*** Block opens ***

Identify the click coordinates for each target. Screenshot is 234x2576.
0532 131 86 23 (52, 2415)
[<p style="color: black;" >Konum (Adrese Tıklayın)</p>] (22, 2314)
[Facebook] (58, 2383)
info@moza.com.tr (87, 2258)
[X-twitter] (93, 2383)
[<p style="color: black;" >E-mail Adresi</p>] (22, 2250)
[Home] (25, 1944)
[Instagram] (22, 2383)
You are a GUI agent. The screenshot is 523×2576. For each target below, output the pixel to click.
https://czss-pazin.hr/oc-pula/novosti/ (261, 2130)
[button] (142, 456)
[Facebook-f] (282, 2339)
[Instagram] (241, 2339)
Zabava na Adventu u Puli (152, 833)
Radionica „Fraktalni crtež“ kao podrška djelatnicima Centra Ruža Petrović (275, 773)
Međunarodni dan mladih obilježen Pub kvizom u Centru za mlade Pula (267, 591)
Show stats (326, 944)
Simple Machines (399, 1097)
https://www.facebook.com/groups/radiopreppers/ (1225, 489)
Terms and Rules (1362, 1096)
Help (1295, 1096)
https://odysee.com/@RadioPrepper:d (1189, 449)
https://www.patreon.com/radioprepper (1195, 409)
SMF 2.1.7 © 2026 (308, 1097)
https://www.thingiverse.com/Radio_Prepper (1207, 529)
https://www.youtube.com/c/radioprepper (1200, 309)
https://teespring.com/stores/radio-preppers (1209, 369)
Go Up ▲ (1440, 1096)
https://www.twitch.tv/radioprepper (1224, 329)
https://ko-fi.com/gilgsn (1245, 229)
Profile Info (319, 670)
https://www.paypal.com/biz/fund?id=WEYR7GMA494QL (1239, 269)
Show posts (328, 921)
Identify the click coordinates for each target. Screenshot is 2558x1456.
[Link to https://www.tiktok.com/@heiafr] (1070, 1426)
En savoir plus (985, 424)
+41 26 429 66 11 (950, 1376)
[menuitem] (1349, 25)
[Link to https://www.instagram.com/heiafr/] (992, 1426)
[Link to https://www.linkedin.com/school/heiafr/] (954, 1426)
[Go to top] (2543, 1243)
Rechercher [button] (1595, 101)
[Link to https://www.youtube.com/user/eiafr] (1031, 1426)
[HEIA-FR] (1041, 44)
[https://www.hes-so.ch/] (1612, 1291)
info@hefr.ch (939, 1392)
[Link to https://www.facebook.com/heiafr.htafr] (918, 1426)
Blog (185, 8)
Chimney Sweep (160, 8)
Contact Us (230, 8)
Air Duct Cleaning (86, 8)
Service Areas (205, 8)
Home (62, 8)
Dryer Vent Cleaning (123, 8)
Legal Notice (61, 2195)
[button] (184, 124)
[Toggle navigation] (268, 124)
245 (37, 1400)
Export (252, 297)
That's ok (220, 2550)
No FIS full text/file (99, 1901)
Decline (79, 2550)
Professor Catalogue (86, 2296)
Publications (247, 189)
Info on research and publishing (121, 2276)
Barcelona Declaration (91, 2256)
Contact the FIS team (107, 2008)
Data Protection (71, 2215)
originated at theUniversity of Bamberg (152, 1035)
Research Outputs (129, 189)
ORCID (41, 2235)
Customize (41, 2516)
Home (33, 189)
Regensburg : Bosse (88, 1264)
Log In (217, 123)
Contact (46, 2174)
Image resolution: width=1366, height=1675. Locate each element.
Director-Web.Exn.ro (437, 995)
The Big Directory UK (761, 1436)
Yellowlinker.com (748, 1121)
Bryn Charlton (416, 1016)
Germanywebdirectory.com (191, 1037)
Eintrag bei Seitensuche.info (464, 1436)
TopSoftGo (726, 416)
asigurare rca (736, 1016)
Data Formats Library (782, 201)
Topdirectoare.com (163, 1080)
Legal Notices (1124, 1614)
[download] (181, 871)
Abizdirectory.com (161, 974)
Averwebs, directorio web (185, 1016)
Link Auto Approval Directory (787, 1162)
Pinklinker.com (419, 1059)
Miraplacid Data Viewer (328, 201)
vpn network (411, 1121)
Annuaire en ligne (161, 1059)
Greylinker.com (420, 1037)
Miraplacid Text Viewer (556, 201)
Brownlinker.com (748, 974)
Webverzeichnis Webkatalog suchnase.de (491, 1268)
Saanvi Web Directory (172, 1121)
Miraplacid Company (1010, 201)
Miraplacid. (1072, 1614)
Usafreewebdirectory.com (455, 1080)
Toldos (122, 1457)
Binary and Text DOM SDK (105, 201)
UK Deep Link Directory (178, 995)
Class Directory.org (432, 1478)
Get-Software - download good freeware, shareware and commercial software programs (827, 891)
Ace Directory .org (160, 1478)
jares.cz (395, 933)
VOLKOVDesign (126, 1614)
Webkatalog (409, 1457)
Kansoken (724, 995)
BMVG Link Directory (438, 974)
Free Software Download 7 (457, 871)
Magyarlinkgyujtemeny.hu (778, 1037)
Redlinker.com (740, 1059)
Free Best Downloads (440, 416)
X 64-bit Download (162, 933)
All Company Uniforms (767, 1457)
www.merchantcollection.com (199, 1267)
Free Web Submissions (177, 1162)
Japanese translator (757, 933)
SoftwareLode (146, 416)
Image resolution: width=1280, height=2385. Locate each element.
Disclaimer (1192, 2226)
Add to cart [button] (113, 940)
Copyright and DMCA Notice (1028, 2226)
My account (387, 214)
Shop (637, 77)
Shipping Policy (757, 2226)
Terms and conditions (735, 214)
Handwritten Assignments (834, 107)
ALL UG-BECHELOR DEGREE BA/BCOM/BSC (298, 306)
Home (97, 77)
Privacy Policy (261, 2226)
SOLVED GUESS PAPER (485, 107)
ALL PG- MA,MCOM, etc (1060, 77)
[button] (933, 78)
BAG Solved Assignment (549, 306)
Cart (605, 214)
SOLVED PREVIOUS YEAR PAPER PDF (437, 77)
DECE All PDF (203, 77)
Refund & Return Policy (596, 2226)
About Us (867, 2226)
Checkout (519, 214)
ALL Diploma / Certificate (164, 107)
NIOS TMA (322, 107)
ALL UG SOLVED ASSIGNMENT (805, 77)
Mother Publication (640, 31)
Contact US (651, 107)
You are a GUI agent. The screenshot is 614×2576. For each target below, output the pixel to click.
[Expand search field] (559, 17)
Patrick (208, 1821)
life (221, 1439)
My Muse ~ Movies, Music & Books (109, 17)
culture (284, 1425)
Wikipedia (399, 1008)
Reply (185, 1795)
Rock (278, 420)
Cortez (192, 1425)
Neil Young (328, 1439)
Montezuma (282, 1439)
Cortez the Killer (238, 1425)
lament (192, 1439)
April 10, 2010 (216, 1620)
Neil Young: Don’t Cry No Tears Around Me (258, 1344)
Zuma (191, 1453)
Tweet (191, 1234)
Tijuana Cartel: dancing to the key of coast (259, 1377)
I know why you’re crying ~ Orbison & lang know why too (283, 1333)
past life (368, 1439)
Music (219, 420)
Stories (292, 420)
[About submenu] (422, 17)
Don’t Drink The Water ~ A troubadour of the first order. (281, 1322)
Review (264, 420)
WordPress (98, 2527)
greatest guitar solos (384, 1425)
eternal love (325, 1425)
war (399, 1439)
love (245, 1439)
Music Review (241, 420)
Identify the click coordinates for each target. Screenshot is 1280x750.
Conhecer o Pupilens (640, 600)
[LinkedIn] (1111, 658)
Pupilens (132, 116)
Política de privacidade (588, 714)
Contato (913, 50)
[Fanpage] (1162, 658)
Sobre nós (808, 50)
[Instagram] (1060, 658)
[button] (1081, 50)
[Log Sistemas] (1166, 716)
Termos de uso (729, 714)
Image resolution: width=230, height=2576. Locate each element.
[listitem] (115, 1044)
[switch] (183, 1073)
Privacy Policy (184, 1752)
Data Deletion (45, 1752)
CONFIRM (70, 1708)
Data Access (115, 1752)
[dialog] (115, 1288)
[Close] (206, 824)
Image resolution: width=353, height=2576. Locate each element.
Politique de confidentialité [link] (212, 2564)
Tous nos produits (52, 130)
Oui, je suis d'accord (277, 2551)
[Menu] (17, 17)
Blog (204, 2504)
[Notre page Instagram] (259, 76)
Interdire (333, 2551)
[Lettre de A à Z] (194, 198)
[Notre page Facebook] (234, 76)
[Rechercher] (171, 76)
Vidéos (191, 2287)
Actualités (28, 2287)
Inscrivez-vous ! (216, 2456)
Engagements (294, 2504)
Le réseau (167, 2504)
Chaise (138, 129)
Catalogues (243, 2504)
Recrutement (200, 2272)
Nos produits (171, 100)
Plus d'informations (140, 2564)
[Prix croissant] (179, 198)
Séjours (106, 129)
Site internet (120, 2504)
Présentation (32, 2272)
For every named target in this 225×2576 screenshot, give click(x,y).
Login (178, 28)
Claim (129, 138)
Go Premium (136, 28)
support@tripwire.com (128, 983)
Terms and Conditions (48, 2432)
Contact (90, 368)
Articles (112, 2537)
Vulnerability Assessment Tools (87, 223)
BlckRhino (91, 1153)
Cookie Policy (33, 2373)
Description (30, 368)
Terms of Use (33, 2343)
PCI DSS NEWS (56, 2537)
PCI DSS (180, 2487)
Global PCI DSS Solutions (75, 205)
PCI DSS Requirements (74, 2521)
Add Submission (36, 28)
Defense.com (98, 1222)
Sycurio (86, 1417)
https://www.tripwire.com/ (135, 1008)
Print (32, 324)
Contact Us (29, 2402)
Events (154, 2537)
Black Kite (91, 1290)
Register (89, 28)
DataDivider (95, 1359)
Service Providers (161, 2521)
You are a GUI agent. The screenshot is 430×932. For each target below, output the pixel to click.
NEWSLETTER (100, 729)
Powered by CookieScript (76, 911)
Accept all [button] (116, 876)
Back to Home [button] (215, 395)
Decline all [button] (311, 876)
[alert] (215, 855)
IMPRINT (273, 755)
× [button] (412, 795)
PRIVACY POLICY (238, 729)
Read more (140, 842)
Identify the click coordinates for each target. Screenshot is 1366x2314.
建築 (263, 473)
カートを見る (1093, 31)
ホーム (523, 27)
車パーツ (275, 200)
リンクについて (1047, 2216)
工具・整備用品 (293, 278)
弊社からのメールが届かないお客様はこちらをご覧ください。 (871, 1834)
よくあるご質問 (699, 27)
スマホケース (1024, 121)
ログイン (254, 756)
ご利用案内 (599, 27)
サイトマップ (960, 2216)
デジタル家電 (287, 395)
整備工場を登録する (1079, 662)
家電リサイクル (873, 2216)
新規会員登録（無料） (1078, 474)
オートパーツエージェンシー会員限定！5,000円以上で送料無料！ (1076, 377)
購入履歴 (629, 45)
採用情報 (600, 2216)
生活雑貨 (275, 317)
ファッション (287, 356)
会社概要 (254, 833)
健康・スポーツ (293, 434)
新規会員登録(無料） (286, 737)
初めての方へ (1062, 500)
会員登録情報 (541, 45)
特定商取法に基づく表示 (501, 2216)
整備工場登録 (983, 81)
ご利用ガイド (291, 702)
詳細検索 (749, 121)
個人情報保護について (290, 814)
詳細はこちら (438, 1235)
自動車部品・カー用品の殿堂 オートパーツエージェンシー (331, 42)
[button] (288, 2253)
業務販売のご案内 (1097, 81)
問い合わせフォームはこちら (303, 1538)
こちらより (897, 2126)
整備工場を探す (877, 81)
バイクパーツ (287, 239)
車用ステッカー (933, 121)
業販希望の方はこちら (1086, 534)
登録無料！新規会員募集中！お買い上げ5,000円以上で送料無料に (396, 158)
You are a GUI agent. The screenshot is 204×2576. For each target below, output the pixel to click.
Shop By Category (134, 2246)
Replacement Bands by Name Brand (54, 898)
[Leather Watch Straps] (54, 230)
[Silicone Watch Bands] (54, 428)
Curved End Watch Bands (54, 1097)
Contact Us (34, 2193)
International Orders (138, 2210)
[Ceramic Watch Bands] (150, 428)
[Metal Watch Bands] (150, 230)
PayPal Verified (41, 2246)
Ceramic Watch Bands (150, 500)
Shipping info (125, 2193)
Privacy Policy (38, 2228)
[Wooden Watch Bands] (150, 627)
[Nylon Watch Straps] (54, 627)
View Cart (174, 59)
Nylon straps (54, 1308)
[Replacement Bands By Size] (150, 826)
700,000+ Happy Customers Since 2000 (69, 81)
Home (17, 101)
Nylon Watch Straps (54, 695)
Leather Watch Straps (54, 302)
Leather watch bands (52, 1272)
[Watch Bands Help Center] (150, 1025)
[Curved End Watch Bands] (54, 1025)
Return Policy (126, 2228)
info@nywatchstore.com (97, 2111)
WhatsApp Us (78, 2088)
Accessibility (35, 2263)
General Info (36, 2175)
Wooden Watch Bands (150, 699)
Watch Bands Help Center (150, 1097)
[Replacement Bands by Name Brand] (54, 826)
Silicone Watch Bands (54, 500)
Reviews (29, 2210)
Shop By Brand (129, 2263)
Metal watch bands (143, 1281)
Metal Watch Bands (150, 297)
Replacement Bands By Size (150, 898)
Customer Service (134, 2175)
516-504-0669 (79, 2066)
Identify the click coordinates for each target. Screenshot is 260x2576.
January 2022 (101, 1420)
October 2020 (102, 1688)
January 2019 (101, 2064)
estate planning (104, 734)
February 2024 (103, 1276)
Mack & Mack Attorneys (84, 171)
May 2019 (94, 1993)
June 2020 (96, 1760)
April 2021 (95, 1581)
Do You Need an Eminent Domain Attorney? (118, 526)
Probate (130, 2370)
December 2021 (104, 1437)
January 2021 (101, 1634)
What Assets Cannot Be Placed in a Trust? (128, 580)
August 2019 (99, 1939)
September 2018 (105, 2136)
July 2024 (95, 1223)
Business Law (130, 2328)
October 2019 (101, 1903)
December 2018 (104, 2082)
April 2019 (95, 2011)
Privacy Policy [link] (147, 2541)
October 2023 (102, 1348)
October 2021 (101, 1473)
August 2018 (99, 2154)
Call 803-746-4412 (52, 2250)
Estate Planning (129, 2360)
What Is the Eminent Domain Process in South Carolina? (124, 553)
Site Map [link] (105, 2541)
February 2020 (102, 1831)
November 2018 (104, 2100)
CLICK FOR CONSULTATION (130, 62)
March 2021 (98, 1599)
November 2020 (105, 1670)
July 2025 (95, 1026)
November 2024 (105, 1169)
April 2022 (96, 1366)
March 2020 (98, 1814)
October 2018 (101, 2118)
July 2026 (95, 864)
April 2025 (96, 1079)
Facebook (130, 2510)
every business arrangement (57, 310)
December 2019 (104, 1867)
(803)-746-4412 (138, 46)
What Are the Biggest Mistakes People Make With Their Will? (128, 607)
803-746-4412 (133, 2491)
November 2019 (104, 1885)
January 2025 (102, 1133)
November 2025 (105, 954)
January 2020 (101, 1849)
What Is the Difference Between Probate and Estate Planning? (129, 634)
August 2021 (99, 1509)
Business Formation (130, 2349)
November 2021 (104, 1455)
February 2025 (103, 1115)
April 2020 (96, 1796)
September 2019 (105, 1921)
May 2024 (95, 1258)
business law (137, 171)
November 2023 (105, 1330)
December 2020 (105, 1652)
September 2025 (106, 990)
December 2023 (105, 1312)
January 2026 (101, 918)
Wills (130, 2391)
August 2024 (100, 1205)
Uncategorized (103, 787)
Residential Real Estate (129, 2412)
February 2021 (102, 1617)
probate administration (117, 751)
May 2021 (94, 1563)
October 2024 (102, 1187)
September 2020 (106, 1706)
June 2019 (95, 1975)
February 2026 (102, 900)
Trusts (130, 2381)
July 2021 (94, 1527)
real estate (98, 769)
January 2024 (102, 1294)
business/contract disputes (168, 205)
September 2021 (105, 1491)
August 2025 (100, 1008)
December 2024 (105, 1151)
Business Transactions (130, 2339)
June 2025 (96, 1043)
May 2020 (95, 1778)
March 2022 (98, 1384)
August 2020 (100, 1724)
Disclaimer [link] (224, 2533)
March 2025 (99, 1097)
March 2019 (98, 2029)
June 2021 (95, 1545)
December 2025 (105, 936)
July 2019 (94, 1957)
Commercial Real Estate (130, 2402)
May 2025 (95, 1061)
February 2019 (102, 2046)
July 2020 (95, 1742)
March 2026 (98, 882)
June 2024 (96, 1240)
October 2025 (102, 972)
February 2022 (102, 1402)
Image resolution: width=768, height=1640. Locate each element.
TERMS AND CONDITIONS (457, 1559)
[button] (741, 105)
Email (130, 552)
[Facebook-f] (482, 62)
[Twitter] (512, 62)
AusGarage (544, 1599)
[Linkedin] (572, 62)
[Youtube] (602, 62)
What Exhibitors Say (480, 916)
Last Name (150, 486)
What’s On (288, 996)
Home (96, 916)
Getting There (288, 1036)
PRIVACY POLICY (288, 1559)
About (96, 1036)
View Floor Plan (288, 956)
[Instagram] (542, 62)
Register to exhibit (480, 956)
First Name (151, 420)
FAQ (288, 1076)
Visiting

*** Block closes ***

TASK REQUIREMENTS> Given the records above, restate word for word only the lines starting at the one with "October 2023 (102, 1348)" and ending at the one with "CLICK FOR CONSULTATION (130, 62)".

RESPONSE>
October 2023 (102, 1348)
October 2021 (101, 1473)
August 2018 (99, 2154)
Call 803-746-4412 (52, 2250)
Estate Planning (129, 2360)
What Is the Eminent Domain Process in South Carolina? (124, 553)
Site Map [link] (105, 2541)
February 2020 (102, 1831)
November 2018 (104, 2100)
CLICK FOR CONSULTATION (130, 62)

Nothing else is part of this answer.